Texto: Juan 5: 1-9
Para Jesús, adorar con su pueblo no era una obligación sino un placer. El placer de adorar con los suyos.
Puede ser que mientras Jesús caminaba alrededor del estanque de Betesda, alguien le señalara al hombre paralitico de esta historia como un caso crónico y digno de compasión, puesto que su enfermedad hacía muy poco probable, y aun imposible, que alguna vez llegara a ser el primero en entrar al estanque después que se hubieran agitado las aguas.
No tenía nadie que lo ayudara a entrar, y Jesús siempre fue el amigo de los que no tenían amigos, y aquel que ayuda a quien carece de ayuda terrena.
El nombre del estanque era Betesda, que significa:” Casa de misericordia”
La palabra que significa estanque es Kolumbehron, que viene del verbo
kolumban, que significa “zambullirse”
La verdadera casa de “misericordia” es el señor Jesús. Y es para el primero y el ultimo que “zambulla” en el conocimiento y disfrute de su misericordia”

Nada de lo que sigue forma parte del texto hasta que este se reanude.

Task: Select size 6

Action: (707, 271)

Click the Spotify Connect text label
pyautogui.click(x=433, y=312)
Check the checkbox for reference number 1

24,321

En esta historia podemos ver con toda claridad bajo qué condiciones operaba el poder de Jesús. Debemos notar que Jesús habla con imperativos. Daba sus órdenes, sus mandamientos a los hombres, y en la medida que éstos trataran de obedecerlos recibían ese poder.
(1) Jesús comenzó por preguntar al hombre si quería curarse. No es una pregunta tan tonta como puede parecer. El hombre había esperado durante treinta y ocho años y bien podría haber perdido las esperanzas, dejando en su lugar una pasiva y triste desesperación.

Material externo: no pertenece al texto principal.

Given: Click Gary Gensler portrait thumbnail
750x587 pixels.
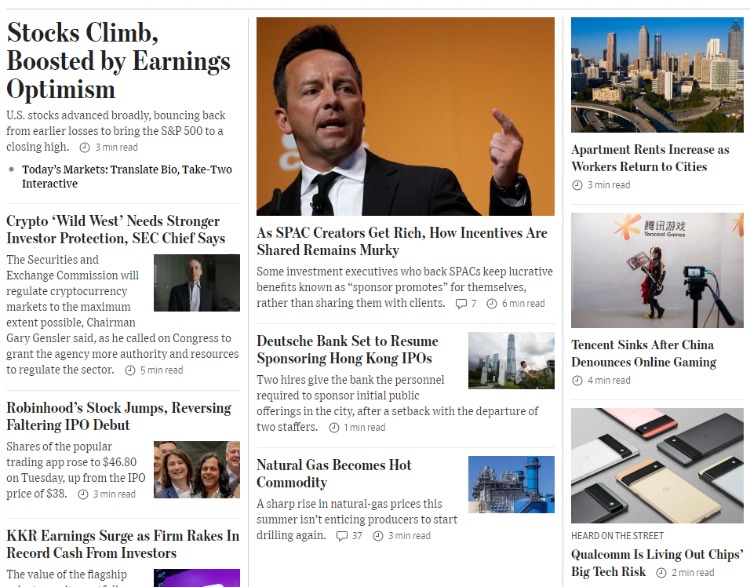Looking at the screenshot, I should coord(197,283).
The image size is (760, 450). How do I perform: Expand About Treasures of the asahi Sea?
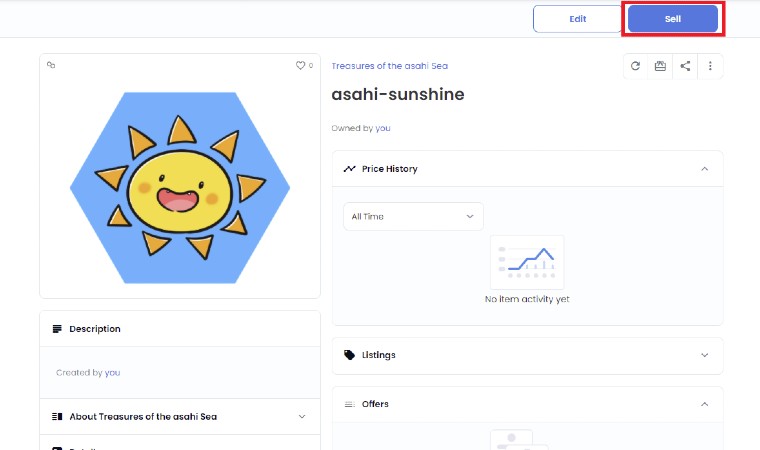tap(302, 416)
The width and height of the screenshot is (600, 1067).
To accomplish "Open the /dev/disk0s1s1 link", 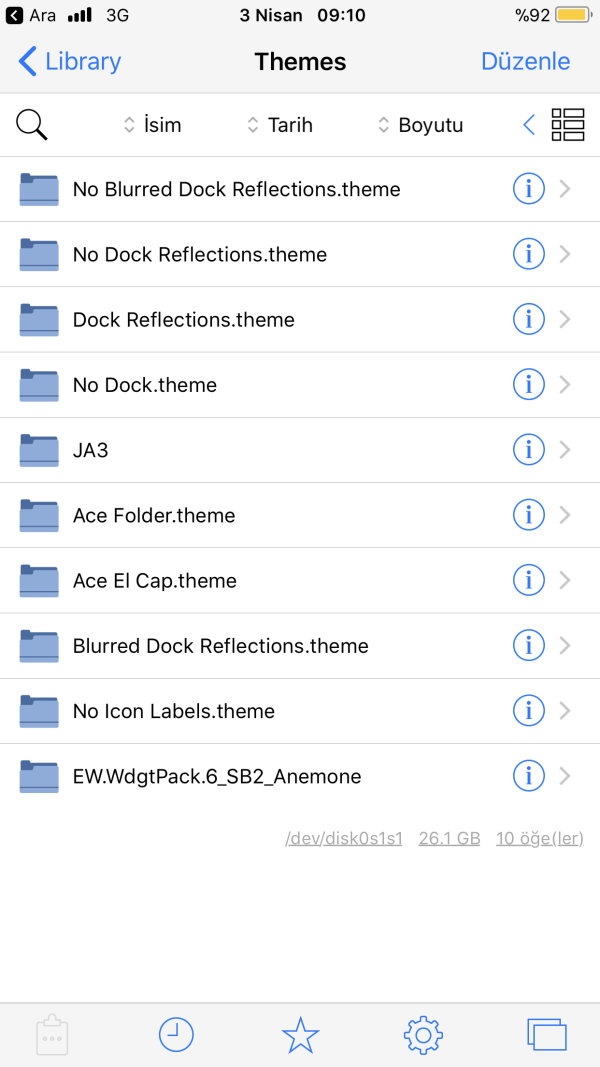I will point(343,838).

Podría haber sucedido que en lo más íntimo de su corazón se sintiera satisfecho de seguir siendo un inválido porque, si se curaba, tendría que enfrentarse con todo el peso de ganarse la vida y asumir una vez más todas sus responsabilidades. Hay inválidos para quienes su enfermedad no es del todo desagradable, puesto que algún otro hace todo el trabajo y asume todas las responsabilidades.

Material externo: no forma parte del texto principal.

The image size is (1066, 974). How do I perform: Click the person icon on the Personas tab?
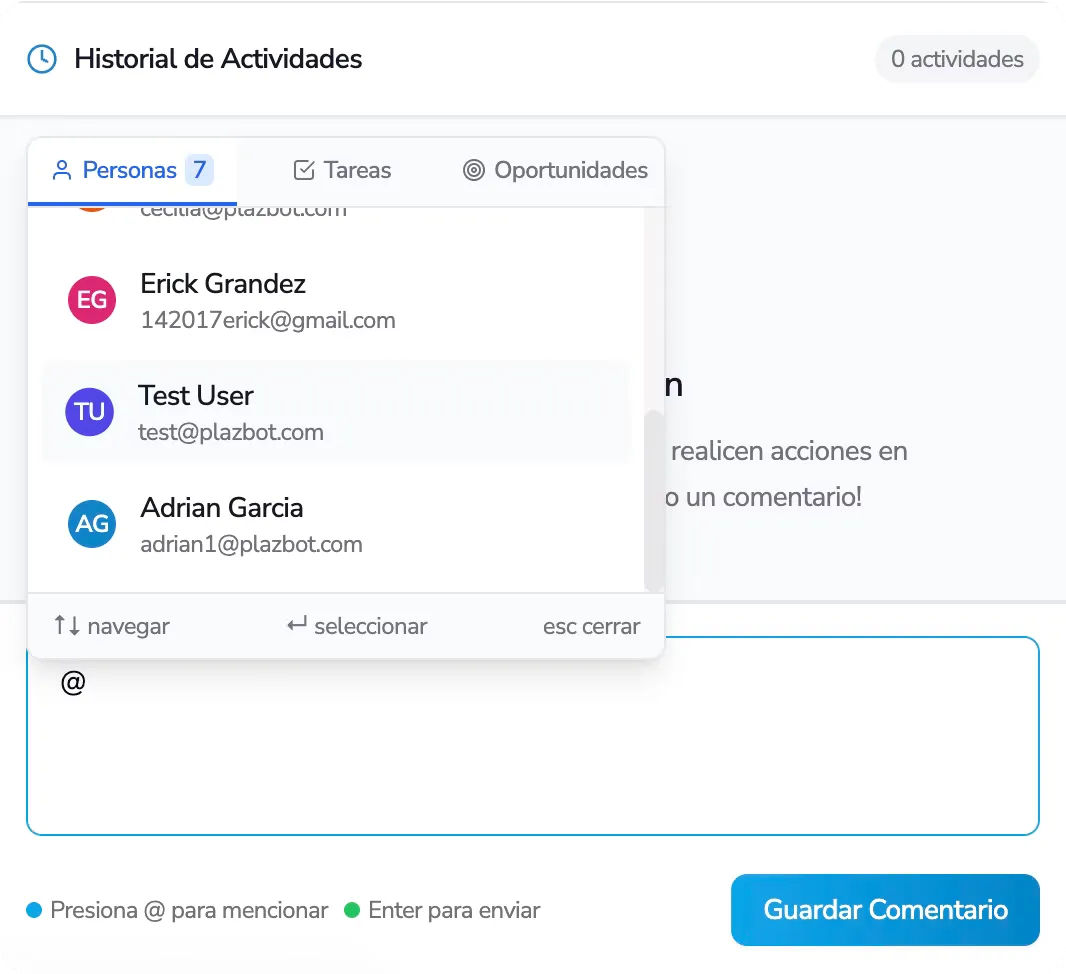pos(63,170)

Pero la respuesta de este hombre fue inmediata. Quería curarse, auque no veía cómo podría curarse alguna vez, puesto que no había nadie que lo ayudara.
Lo primero que se necesita para recibir el poder de Jesús es un deseo intenso de ese poder.
Jesús viene a nosotros y nos dice: “¿Realmente quieres cambiar?” si en lo más recóndito de nuestro corazón estamos contentos con ser como somos, no puede haber ningún cambio.
El seseo de las cosas superiores debe inflamar nuestros corazones.
(2) Jesús, pues, le dijo al hombre que se levantara. Es como si le hubiera dicho: “¡Hombre doblega tu voluntad! ¡Haz un esfuerzo supremo y tú y yo lo lograremos juntos!”
El poder de Dios nunca prescinde del esfuerzo del hombre. Ningún hombre puede apoltronar, relajarse, y esperar que suceda un milagro. No hay nada más cierto que el hacho de que debemos tomar conciencia de nuestro desamparo; pero en un sentido muy real, también es cierto que el milagro sucede cuando nuestra voluntad y el poder de Dios cooperan para hacerlo posible.
(3) De hecho, Jesús estaba ordenado al hombre que intentara lo imposible. “¡Levántate!” le dijo. El hombre podría haber dicho, con resentimiento y dolor, que eso era exactamente lo que podía hacer. Su cama debe haber sido una simple estructura semejante a una camilla.
Y Jesús le dijo que lo levantara y se lo llevara. El hombre podría haber dicho que durante treinta y ocho años la cama lo había estado llevando a él y que no tenía mucho sentido decirle a él que llevara la cama. Pero una vez más, el hombre hizo el esfuerzo a la par de Cristo ---y sucedió el milagro
(4) Aquí tenemos el camino para lograr lo que nos proponemos. Hay tantas cosas en este mundo que nos vencen, nos derrotan y se apoderan de nosotros…
Cuando la intensidad del deseo está en nosotros, cuando nos proponemos hacer el esfuerzo, aunque pueda parecer sin esperanzas, entonces el poder de Cristo tiene su oportunidad, y con Cristo conquistamos aquello que durante tanto tiempo nos ha conquistado a nosotros.